看護師国家試験 第109回 午前 第22問 / 必修問題 / 診療に伴う看護技術

国試問題にチャレンジ

109回 午前 第22問

包帯の巻き方を別に示す。環行帯の巻き方で正しいのはどれか。

  1. 1. 選択肢1
  2. 2. 選択肢2
  3. 3. 選択肢3
  4. 4. 選択肢4

対話形式の解説

博士 博士

今日は看護技術の基本中の基本、包帯法について学ぶぞ。まずは環行帯からじゃ。

アユム アユム

包帯って、ただぐるぐる巻けばいいってわけじゃないんですね。

博士 博士

その通り。部位や目的に応じて巻き方を使い分けるのが看護師の腕の見せどころじゃ。環行帯はその中で最もシンプルで、同じ場所に重ねて巻く手技じゃな。

アユム アユム

同じ場所を重ねるだけ?それって他の巻き方よりも役に立つんですか?

博士 博士

侮ってはいかん。どの巻き方でも、最初と最後は必ず環行帯で固定するのじゃ。いわば全ての包帯法の出発点と終着点じゃよ。

アユム アユム

なるほど、基礎の基礎なんですね。他の巻き方も教えてください。

博士 博士

まず螺旋帯じゃな。包帯の幅を2分の1から3分の2ほど重ねながら螺旋状に巻き上げる方法で、前腕や下腿など長い部位を覆うのに使う。

アユム アユム

カタツムリの殻みたいに巻くイメージですね。

博士 博士

次に折転帯。これは一巻きごとに母指で包帯を押さえて折り返す方法じゃ。太さが途中で大きく変わる下腿などで、布が浮かないようぴったり沿わせるときに有効じゃ。

アユム アユム

折り返す分、密着度が高まるんですね。

博士 博士

そして亀甲帯。肘や膝など屈伸する関節部を8の字に交差させて巻く。交差点を屈側に置く裏亀甲と、伸側に置く表亀甲があるぞ。

アユム アユム

関節をある程度動かせるように工夫されてるんですね。

博士 博士

あと押さえておきたいのが麦穂帯、スパイカとも呼ばれるもの。
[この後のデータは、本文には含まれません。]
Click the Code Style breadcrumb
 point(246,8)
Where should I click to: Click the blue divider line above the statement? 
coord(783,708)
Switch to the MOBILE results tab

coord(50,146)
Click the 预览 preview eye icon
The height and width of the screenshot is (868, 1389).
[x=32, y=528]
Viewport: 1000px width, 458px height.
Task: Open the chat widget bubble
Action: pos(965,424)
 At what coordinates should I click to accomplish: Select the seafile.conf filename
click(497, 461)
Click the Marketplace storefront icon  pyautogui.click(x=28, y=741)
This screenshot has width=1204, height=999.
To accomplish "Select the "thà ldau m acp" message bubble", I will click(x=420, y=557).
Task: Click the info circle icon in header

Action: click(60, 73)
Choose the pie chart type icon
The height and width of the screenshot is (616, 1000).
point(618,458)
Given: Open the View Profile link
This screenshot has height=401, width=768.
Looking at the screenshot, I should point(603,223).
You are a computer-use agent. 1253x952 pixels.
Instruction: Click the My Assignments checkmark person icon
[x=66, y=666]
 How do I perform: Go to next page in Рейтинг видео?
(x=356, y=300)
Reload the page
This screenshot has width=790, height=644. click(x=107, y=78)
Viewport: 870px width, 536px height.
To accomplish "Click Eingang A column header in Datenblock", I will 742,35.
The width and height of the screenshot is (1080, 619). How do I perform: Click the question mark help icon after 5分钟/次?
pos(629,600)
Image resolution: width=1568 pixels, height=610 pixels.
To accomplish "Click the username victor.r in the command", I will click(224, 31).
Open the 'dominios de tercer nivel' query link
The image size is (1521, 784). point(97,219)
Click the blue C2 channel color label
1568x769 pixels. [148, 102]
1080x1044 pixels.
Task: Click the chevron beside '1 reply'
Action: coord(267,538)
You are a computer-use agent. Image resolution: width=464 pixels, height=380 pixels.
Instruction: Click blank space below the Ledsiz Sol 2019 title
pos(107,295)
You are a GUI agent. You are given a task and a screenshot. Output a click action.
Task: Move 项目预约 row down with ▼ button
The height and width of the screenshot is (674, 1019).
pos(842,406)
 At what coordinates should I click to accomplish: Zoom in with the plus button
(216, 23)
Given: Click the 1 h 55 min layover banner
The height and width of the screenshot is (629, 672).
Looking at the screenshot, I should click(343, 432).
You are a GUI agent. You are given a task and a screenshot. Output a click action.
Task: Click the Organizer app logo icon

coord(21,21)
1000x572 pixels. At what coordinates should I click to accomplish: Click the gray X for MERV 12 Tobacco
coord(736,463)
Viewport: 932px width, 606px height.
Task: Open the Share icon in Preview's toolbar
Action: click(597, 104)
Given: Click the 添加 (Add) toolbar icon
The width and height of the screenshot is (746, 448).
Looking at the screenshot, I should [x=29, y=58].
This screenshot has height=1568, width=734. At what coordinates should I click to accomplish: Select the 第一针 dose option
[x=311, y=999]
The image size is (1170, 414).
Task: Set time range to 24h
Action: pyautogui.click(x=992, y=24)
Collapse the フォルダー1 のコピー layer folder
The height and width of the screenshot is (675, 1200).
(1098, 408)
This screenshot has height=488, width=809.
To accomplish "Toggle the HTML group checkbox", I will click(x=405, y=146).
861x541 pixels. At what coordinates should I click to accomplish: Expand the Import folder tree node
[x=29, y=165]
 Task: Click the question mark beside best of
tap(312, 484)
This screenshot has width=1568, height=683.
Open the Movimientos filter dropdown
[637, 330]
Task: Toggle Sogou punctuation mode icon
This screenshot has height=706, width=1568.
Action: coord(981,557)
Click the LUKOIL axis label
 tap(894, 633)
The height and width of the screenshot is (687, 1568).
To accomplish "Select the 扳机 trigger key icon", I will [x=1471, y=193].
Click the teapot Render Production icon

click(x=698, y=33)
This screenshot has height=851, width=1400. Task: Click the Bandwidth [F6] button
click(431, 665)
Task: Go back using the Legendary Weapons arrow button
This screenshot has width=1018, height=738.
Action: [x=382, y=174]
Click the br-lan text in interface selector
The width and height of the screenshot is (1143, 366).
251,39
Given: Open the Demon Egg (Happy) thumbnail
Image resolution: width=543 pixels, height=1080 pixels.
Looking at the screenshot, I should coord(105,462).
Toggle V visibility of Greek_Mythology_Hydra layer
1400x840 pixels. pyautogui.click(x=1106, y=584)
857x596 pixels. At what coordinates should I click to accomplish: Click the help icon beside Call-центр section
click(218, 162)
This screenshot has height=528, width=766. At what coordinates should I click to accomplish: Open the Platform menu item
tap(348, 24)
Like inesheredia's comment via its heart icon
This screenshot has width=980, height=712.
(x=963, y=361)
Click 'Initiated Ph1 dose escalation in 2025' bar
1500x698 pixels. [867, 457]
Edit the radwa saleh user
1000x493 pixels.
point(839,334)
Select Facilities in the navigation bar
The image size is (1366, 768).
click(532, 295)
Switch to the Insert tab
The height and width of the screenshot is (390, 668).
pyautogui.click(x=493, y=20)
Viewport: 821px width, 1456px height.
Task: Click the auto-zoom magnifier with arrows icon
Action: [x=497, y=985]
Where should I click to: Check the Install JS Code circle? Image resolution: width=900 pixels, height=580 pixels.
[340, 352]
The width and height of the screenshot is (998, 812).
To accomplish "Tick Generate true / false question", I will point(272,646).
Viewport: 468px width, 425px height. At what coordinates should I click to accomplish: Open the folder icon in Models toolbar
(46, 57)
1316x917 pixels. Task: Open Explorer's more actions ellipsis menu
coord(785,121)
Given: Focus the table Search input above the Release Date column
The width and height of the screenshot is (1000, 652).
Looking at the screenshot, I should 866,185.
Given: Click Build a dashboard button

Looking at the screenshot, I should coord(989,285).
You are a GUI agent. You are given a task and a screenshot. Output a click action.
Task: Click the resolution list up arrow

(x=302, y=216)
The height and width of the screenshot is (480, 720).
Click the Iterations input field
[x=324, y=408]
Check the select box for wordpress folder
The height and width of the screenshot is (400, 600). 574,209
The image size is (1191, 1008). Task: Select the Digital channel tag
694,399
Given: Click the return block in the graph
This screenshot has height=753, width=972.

股関節や肩関節のように体幹と四肢の境目に使う特殊な巻き方じゃ。

アユム アユム

部位に応じて5種類くらいあるんですね。

博士 博士

うむ。そして全てに共通するのが、末梢から中枢へ向かって巻く、静脈還流を妨げない適度な圧で巻く、皮膚に直接巻かず下にガーゼやパッドを入れる、という原則じゃ。

アユム アユム

単に形だけじゃなく、血流や皮膚保護まで考える必要があるんですね。看護技術って奥が深い…。

博士 博士

その通りじゃ。包帯は傷の保護だけでなく、患者さんの回復を支える大事な介助技術なのじゃよ。

POINT

環行帯は、包帯を同じ位置に重ねて輪状に巻く最も基本的な手技で、あらゆる包帯法の巻き始めと巻き終わりに用いられる固定技術です。他に螺旋帯、折転帯、亀甲帯、麦穂帯などがあり、部位の形状や目的に応じて使い分けます。共通原則として、末梢から中枢へ向けて静脈還流を妨げない圧で巻くこと、皮膚保護のために直下にパッドを入れること、巻き始めと巻き終わりは必ず環行帯で固定することが挙げられます。画像選択形式の国試問題では、各巻き方の形状的な特徴を視覚的に識別できるよう、実技演習を通じて手技と名称を結び付けておくことが重要です。

解答・解説

正解は 1 です

問題文:包帯の巻き方を別に示す。環行帯の巻き方で正しいのはどれか。

解説:正解は 1 です。環行帯は、包帯を同じ位置にぴったりと重ね合わせて輪状に巻いていく最も基本的な手技で、巻き始めと巻き終わりの固定に必ず用いられる。同じ場所を繰り返し巻くだけのシンプルな方法だが、ずれ防止と包帯の起点づくりに欠かせない。本問は画像選択式のため、重なる幅が同位置で推移している図を選ぶ必要がある。

選択肢考察

  1. 1.  
    選択肢1

    包帯を同じ位置に重ねて環状に巻いている図。これが環行帯に該当する。巻き始め・巻き終わりの固定や、他の巻き方の起点として用いられる。

  2. × 2.  
    選択肢2

    関節部を中心に8の字を描いて交差させながら巻く亀甲帯の図と考えられる。肘・膝・足関節など屈曲伸展を要する部位を被覆する際に用いられる。

  3. × 3.  
    選択肢3

    ひと巻きごとに母指で押さえて包帯を折り返しながら巻く折転帯の図。前腕や下腿のように太さが変化する部位で密着させるために使われる。

  4. × 4.  
    選択肢4

    包帯の幅の2分の1〜3分の2ほど重ねて螺旋状に巻いていく螺旋帯(らせん帯)の図。四肢のように比較的太さが一定の長い部位を覆うときに用いる。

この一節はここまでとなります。